Di segmen pertama ini, penonton diajak untuk merasakan ketakutan yang tidak ada kaitannya dengan hantu-hantuan atau kemistisan, melainkan sebuah suspense. Segmen besutan sutradara sekaligus screenwriter Rako Prijanto ini menceritakan ketidaksengajaan Bayu (diperankan oleh Lukman Sardi) membunuh seorang gadis kecil bernama Shira ketika Bayu mengira rumahnya kemasukan perampok. Karena gugup dan bingung, terpaksalah ia menyembunyikan mayat Shira agar tidak ketahuan Dinna (diperankan oleh Marcella Zalianty).
Yang harus ditekankan di sini adalah bahwa pendeknya durasi film pendek tentunya tidak bisa membuat sutradara mengeksplorasi karakter para tokoh serta menceritakan lebih dalam tentang kisah yang melatarbelakangi cerita. Karena itu, penonton akan dibuat menerima apa adanya cerita yang disuguhkan tanpa harus bertanya-tanya mengenai dua hal tersebut. Di lain pihak, IMHO sutradara harus bisa mengemas cerita sedemikian rupa sehingga tanda-tanya tersebut tidak menyeruak dan mengganggu sejumput cerita yang diketengahkan dalam film pendek.
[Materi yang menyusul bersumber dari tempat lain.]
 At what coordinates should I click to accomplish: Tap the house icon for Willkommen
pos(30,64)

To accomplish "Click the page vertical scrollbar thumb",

Sayangnya, ini tidak dilakukan oleh Rako Prijanto. Ia meninggalkan penonton (atau gw) suatu kebingungan yang mengganggu gw untuk menerima cerita. Misalnya, siapa Shira? Gw menganggap ia adalah gadis yang “dititipkan” untuk tinggal bersama Dinna, sampai akhirnya gw buka Wikipedia dan menemukan bahwa ternyata ia adalah anak kandung Dinna bersama mantan suaminya. Lalu, mengapa Bayu langsung begitu curiganya bahwa rumahnya kemasukan perampok? Plot hole seperti ini sangat mengganggu. Alhasil, ekspresi takut itu tidak bisa muncul di wajah penonton. Di lain pihak, gw tidak melihat adanya urgensi untuk menyajikan gambar dalam keadaan sepi-warna akibat efek editing. Mau menyuasanakan suspense? Masih jauh dari ekspektasi.
poor
Ketakutan kedua disajikan dalam segmen “Titisan Naya” karya Riri Riza. Riri Riza? Ya, jarang-jarang ia buat film genre horror kan? Di sini, ketakutan digambarkan nge-blend dengan budaya Kejawen. Diceritakan Naya (diperankan oleh Dinna Olivia) dipaksa untuk ikut upacara memandikan keris di malam Jumat Kliwon akibat keluarga besarnya yang menganut budaya Jawa yang begitu kental. Sebagai wanita modern, ia menolak ikut. Alih-alih, di tempat upacara adat itu, ia malah menggoda sepupunya Leo (diperankan oleh Junior Liem).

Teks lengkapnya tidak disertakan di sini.